On 2026-04-07 15:40, Chen, Xiaogang wrote:


On 4/7/2026 8:38 AM, Philip Yang wrote:
On multi-socket MI300A APU systems, system memory pages mapped to the
closest GPU must use MTYPE_RW instead of MTYPE_NC to maintain correct
cache coherence. The existing mtype override in amdgpu_vm_pte_update_flags()
excluded non-contiguous page mappings from the override. This caused
incorrect MTYPE_NC for scattered local pages, leading to cache coherence
issues.

The override applies to both contiguous and non-contiguous mappings.
When pages_addr is set, resolve the physical address via
pages_addr[addr >> PAGE_SHIFT] before passing it to the override
callback for NUMA node lookup.

Introduce amdgpu_vm_addr_contiguous() helper that, on MI300A, treats
pages on different NUMA nodes as non-contiguous even if their DMA
addresses are adjacent. This ensures amdgpu_vm_update_range() splits
page table updates at NUMA node boundaries so each batch gets the
correct mtype override.

Signed-off-by: Philip Yang<[email protected]>
---
  drivers/gpu/drm/amd/amdgpu/amdgpu_vm.c    | 48 +++++++++++++++++++----
  drivers/gpu/drm/amd/amdgpu/amdgpu_vm_pt.c | 14 +++++--
  2 files changed, 50 insertions(+), 12 deletions(-)

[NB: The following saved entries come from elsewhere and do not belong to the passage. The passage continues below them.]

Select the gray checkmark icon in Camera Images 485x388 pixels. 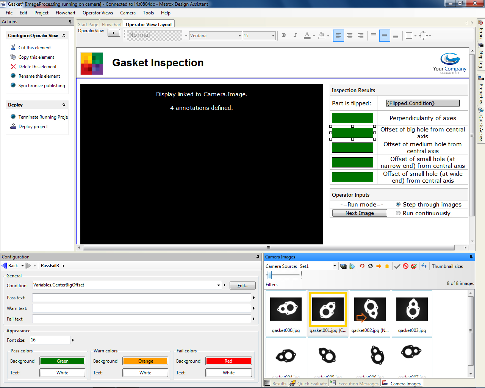pos(397,266)
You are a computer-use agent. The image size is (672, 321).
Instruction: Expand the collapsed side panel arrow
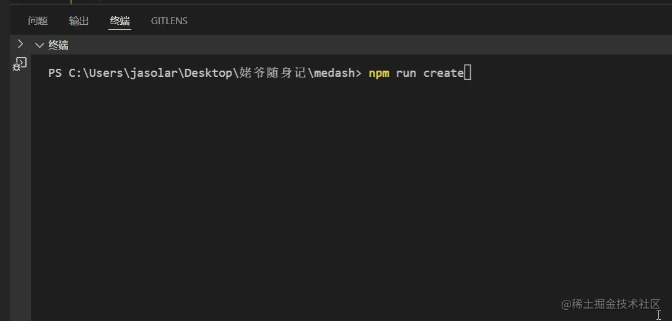(x=20, y=44)
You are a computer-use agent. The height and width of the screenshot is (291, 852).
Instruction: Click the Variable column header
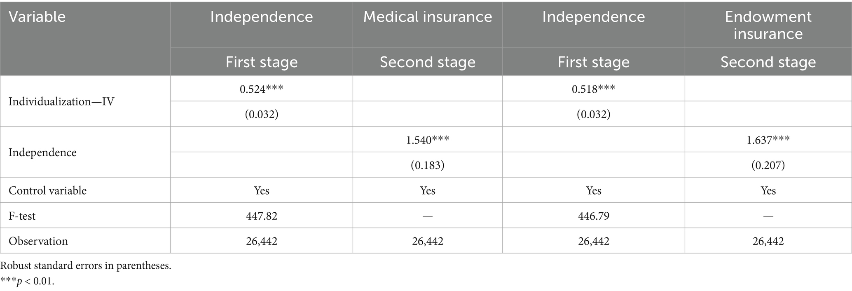(37, 17)
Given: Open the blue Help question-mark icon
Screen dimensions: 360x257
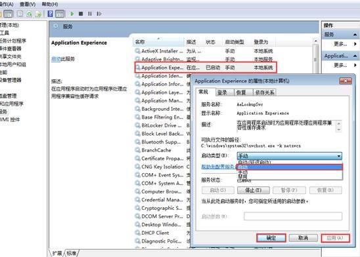Looking at the screenshot, I should point(50,14).
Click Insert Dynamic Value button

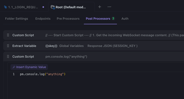[x=29, y=67]
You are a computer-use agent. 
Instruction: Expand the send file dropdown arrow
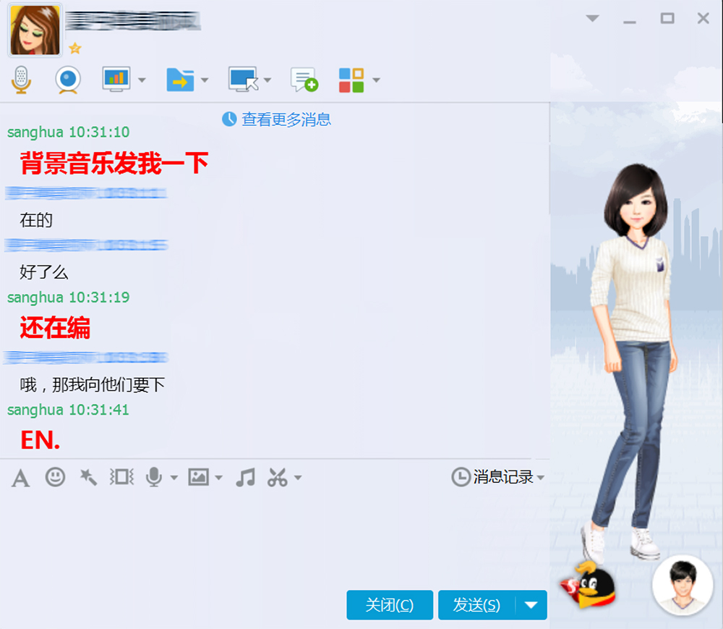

diff --git a/drivers/gpu/drm/amd/amdgpu/amdgpu_vm.c 
b/drivers/gpu/drm/amd/amdgpu/amdgpu_vm.c
index 63156289ae7f..f8fcbf079bf4 100644
--- a/drivers/gpu/drm/amd/amdgpu/amdgpu_vm.c
+++ b/drivers/gpu/drm/amd/amdgpu/amdgpu_vm.c
@@ -1099,6 +1099,34 @@ amdgpu_vm_tlb_flush(struct amdgpu_vm_update_params 
*params,
        }
  }
+/**
+ * amdgpu_vm_addr_contiguous - check if two DMA addresses are contiguous
+ *
+ * @adev: amdgpu_device pointer
+ * @addr: current DMA address
+ * @addr_next: next DMA address to check against
+ * @contiguous: current contiguity state of the range being built
+ *
+ * Check whether @addr and @addr_next are physically contiguous. On APU
+ * platforms with multiple NUMA nodes (e.g. MI300A), a NUMA node boundary
+ * also breaks contiguity so that each contiguous batch stays within a
+ * single NUMA node for correct MTYPE override selection.
+ *
+ * Returns:
+ * true if @addr_next continues the current contiguous range, false otherwise.
+ */

We can use pfn_to_nid or page_to_nid to get which noma(id) the backing memory is at. pfn_to_nid uses pfn from physical address. You use dma_addr_t that is device dependent. It is not always same as physical address of RAM.

ttm_tt also has

/** @pages: Array of pages backing the data. */ struct page **pages;

I think using the pages to get numa id by page_to_nid is more appropriate.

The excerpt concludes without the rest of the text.